Al terminar el CD, él se volvió hacia ella.
– Tú que has escuchado el recital y has leído el libro, ¿has advertido alguna motivación para que le asesinaran?
– No -respondió Siobhan-. Y ya sé lo que piensas… Que Macrae va a tratar el caso como un atraco que salió mal.
– Que es también más o menos como el consulado quiere que se proceda.
Ella asintió despacio con la cabeza, pensativa.
– ¿Con quién tuvo relaciones sexuales? -preguntó finalmente.
– ¿Eso es relevante?
– No lo sabremos hasta que lo descubramos. La candidata más probable es Scarlett Colwell.
– ¿Por ser tan guapa? -inquirió Rebus dubitativo.
– ¿No soportas imaginarla con otro? -replicó Siobhan en broma.
– ¿Y la señorita Thomas de la Biblioteca de Poesía?
Siobhan dio un resoplido como respuesta.
– No creo que sea una rival -añadió.
– La doctora Colwell no parecía tan segura.
– Lo que probablemente explica más sobre la doctora Colwell que sobre la señorita Thomas.
– Tal vez el joven Colin tenía razón -aventuró Rebus-. O lo más probable es que nuestro ardoroso poeta estuviera con una puta en Glasgow -al observar el gesto de Clarke, añadió-: Perdona, una «trabajadora del sexo». ¿O ha cambiado la terminología desde que me diste con la palmeta?
– Tú sigue así y te volveré a dar -dijo ella haciendo una pausa sin dejar de mirarle-. Tiene gracia que tú leyeras Crimen y castigo. He hecho una búsqueda sobre Harry Goodyear -añadió con un profundo suspiro.

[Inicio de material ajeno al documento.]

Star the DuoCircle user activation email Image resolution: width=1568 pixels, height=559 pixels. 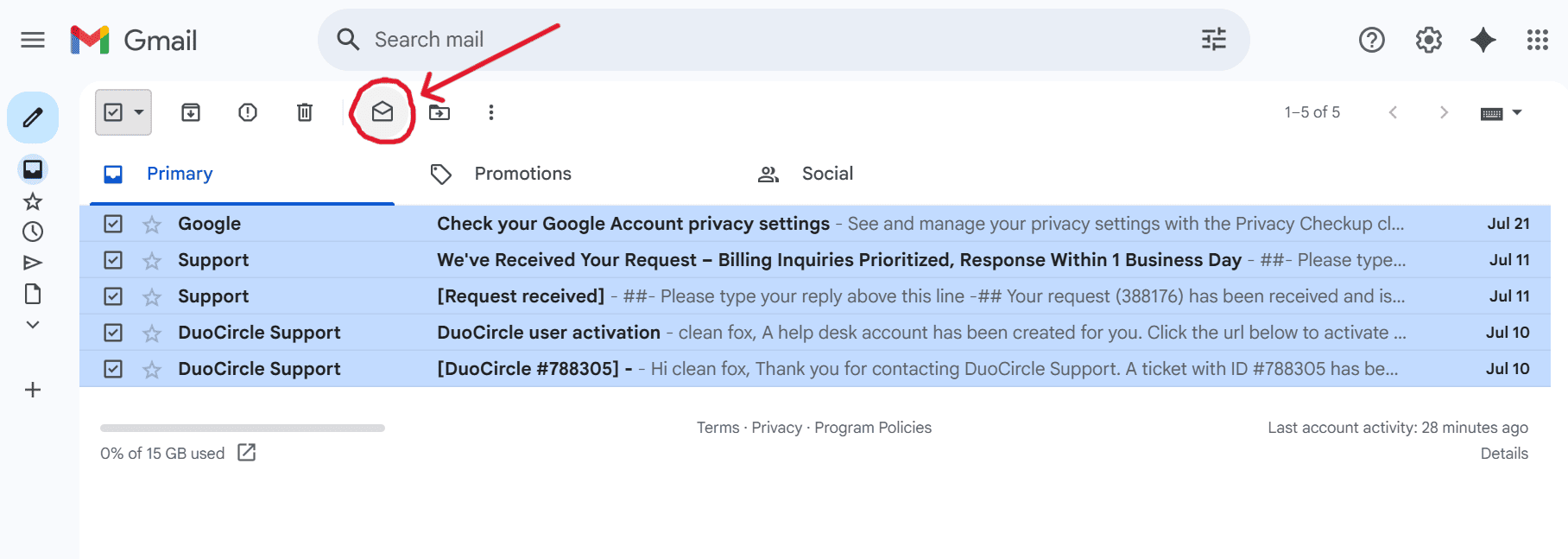(x=151, y=332)
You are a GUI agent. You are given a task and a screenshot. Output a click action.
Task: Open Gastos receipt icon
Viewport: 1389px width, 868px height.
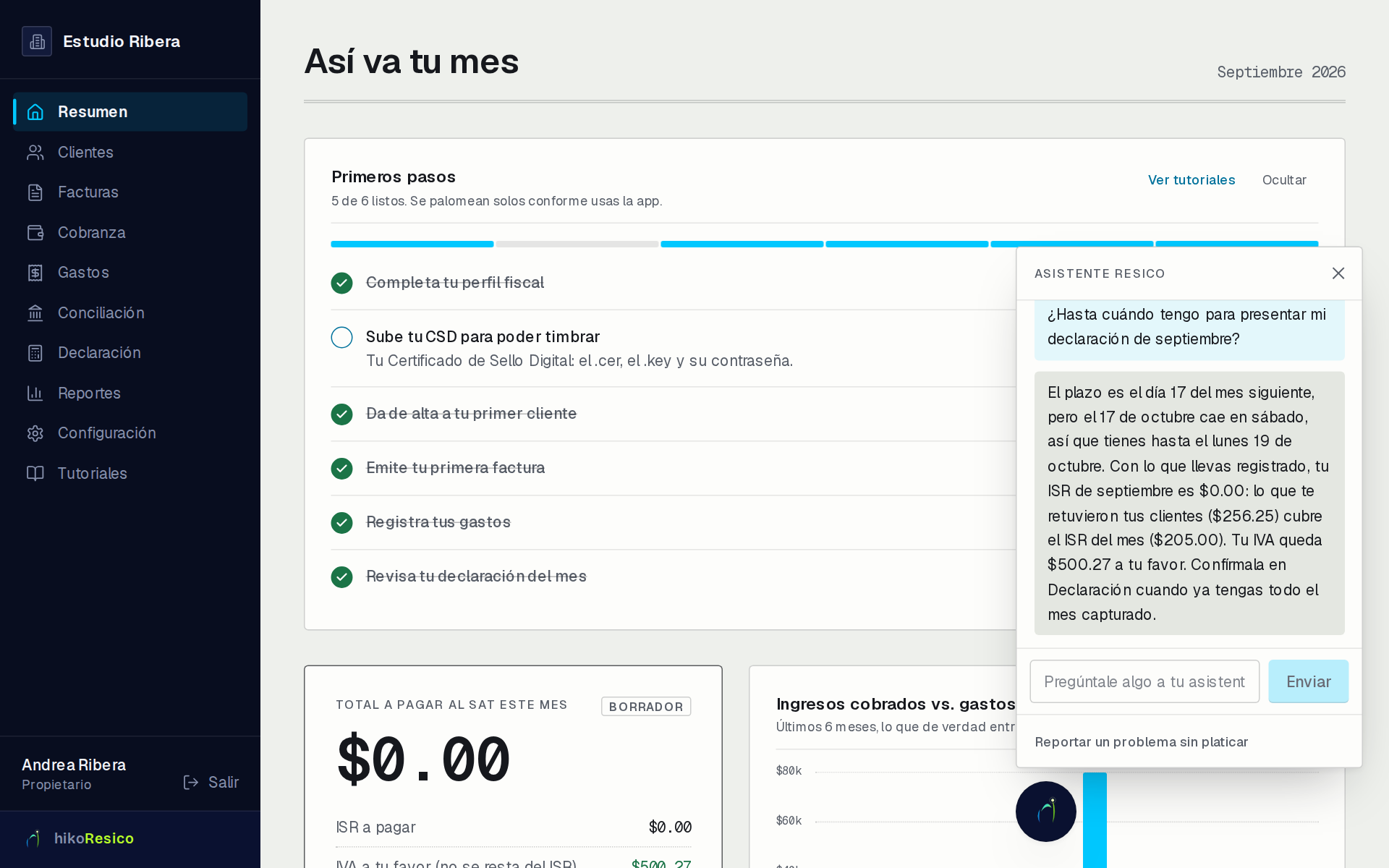coord(35,273)
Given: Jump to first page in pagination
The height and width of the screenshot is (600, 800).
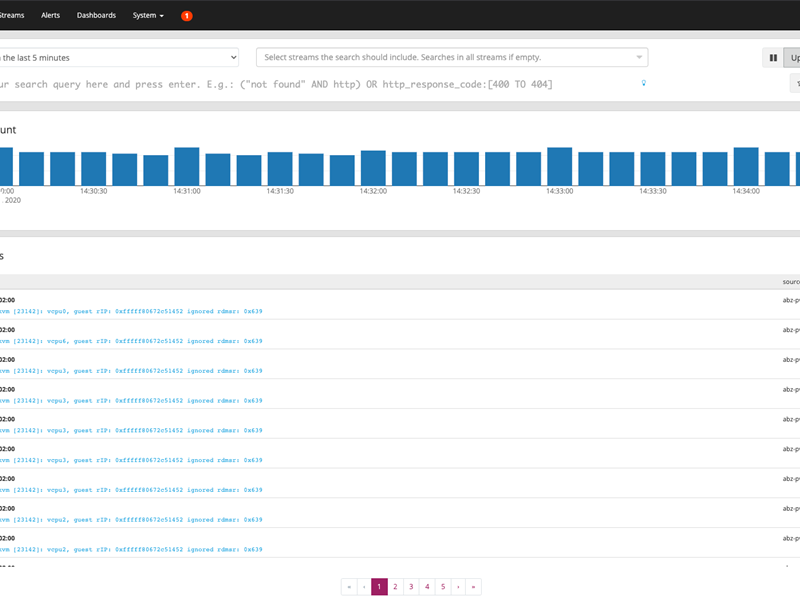Looking at the screenshot, I should coord(349,587).
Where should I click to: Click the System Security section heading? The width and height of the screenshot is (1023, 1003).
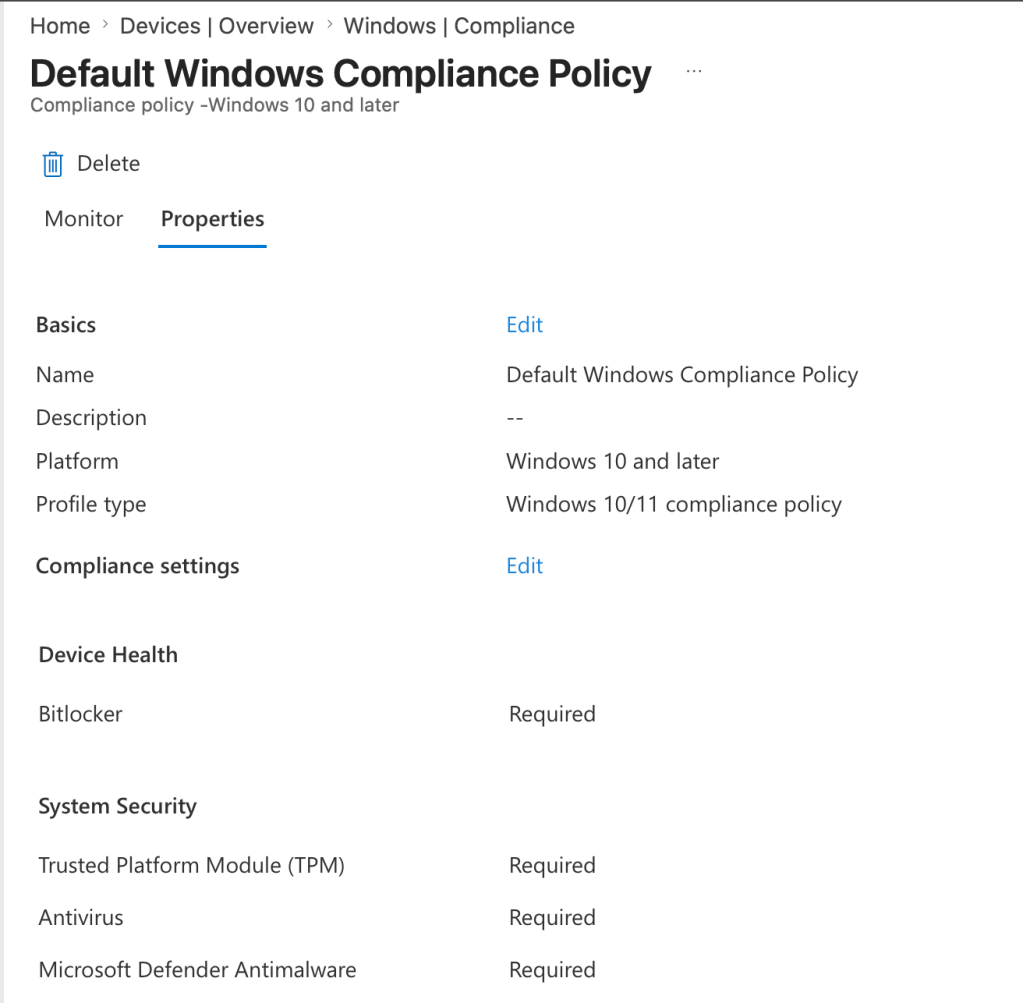117,806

– Ya me lo imaginé -dijo él centrando su atención en el parabrisas y el coche claro aparcado más allá. Clarke sabía que deseaba bajar el cristal de la ventanilla para fumar, pero afuera persistía aquel olor como pegado al asfalto.
– Era dueño de un pub en Rose Street a mediados de los años ochenta -dijo ella-. Tú eras sargento y testificaste para que le encarcelaran.
– Vendía droga en su local.
– Murió en la cárcel un año o dos después, ¿verdad? De un ataque al corazón, me parece… Tood Goodyear sería un bebé -hizo una pausa antes de continuar por si él añadía algo-. ¿Sabías que Todd tiene un hermano? Se llama Sol y ha estado vigilado varias veces; ahora vive en Dalkeith, por lo que es asunto de la División E. ¿En qué líos estará metido?
– Drogas.
– Así pues, ¿lo conoces?
– Deducción lógica.
– ¿Y no sabías que Todd Goodyear era agente de policía?
– Lo creas o no, Shiv, no sigo la pista a los nietos de los delincuentes que he metido en la cárcel hace veinte años.
– El caso es que a Sol no se le detuvo por posesión de drogas, sino que se le imputó también tráfico, pero el tribunal le concedió el beneficio de la duda.